SET EXERCISE 1:
In the passage on SQL ranking, which function gives the entry after duplicate values the next natural number?
SET EXERCISE 2:
From the records, copy out every line from the one containing "Sort by Дата изменения column header" to the one containing "Looking at the screenshot, I should [33, 101].", including both of those lines.

DOCUMENT SEGMENT:
────
In the absence of partition by, the entire table becomes one large group and hence salaries are ranked in the entire company.

SELECT 
  emp_no, 
  department, 
  salary,
  RANK() OVER (ORDER BY salary DESC) AS company_rank
FROM employees

yields

employees
emp_no    |  department  | salary | company_rank
  1       |   Tech       | 60,000 |  1
  4       |    HR        | 60,000 |  1
  2       |   Tech       | 50,000 |  3
  3       |    HR        | 40,000 |  4

Note that 2 entries with the same salary got the same rank. How do I know that I need to compare salaries (because that's whats specified in order by clause). Conflicting entries get the same rank. And next entry (after the duplicate/conflicting entries) gets a number which it would have gotten had the entries been different. If you want the next entry to get the next natural number, then you can use the dense_rank() function which works exactly like the rank() function with the only difference being how the next entry is assigned a rank in case of duplicate values.
────
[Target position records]

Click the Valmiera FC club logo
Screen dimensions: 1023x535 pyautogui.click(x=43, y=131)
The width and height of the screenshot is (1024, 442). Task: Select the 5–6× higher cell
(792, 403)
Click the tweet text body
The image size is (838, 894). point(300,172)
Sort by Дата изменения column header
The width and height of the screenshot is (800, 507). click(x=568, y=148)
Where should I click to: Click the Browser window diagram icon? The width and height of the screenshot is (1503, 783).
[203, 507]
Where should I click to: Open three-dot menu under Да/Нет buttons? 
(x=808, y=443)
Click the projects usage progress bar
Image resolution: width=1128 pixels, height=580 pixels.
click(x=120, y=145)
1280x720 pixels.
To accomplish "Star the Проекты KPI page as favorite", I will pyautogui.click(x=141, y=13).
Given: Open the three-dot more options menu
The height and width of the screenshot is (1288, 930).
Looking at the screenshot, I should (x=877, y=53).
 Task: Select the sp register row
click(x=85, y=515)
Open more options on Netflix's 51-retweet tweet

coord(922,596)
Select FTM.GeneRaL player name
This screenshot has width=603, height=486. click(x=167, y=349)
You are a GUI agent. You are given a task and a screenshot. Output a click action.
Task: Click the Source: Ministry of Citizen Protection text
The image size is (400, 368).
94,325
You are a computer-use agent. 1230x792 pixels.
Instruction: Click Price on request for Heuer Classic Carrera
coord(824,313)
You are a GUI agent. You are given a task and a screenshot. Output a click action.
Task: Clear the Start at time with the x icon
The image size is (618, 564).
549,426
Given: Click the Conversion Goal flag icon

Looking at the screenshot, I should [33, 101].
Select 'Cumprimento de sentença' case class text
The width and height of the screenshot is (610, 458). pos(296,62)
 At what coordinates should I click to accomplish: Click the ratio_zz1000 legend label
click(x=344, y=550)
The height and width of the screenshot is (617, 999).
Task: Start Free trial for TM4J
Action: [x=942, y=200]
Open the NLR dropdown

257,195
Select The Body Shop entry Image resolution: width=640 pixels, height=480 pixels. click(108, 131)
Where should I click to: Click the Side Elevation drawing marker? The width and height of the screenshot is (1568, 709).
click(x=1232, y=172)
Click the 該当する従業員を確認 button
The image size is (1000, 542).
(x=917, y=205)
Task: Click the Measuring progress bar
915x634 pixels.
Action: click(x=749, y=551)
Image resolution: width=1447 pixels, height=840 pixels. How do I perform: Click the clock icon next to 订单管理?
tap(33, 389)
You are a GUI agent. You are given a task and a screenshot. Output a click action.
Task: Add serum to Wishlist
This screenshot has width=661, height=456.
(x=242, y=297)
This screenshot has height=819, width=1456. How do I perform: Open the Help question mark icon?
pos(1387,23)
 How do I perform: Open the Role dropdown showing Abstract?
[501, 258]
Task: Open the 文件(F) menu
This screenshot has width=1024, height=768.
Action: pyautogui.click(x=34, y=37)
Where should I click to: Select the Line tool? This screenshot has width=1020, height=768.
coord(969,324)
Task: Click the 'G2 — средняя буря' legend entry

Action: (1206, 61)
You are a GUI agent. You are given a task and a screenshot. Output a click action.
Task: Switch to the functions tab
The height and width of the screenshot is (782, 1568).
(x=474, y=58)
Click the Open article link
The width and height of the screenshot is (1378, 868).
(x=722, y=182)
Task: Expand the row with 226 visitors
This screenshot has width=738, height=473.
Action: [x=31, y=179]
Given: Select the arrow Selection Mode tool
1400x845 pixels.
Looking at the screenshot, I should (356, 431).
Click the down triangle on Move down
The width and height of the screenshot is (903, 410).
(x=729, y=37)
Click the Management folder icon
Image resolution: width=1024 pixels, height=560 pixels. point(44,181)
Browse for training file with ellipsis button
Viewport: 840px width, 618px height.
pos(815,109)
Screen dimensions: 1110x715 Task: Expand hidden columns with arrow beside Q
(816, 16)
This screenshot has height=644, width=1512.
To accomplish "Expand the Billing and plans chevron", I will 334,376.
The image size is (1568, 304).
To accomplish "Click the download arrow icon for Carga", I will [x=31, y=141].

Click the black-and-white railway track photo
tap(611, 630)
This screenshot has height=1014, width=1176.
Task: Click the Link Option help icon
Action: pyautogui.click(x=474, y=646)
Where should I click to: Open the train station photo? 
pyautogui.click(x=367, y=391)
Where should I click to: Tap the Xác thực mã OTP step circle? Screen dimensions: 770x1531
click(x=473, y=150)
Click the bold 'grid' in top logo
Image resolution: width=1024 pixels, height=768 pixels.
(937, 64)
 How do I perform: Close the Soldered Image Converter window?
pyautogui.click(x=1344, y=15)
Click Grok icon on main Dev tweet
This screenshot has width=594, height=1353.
────
RESPONSE 1:
The dense_rank() function.

RESPONSE 2:
Sort by Дата изменения column header
The width and height of the screenshot is (800, 507). click(x=568, y=148)
Where should I click to: Click the Browser window diagram icon? The width and height of the screenshot is (1503, 783).
[203, 507]
Where should I click to: Open three-dot menu under Да/Нет buttons? 
(x=808, y=443)
Click the projects usage progress bar
Image resolution: width=1128 pixels, height=580 pixels.
click(x=120, y=145)
1280x720 pixels.
To accomplish "Star the Проекты KPI page as favorite", I will pyautogui.click(x=141, y=13).
Given: Open the three-dot more options menu
The height and width of the screenshot is (1288, 930).
Looking at the screenshot, I should (x=877, y=53).
 Task: Select the sp register row
click(x=85, y=515)
Open more options on Netflix's 51-retweet tweet

coord(922,596)
Select FTM.GeneRaL player name
This screenshot has width=603, height=486. click(x=167, y=349)
You are a GUI agent. You are given a task and a screenshot. Output a click action.
Task: Click the Source: Ministry of Citizen Protection text
The image size is (400, 368).
94,325
You are a computer-use agent. 1230x792 pixels.
Instruction: Click Price on request for Heuer Classic Carrera
coord(824,313)
You are a GUI agent. You are given a task and a screenshot. Output a click action.
Task: Clear the Start at time with the x icon
The image size is (618, 564).
549,426
Given: Click the Conversion Goal flag icon

Looking at the screenshot, I should [33, 101].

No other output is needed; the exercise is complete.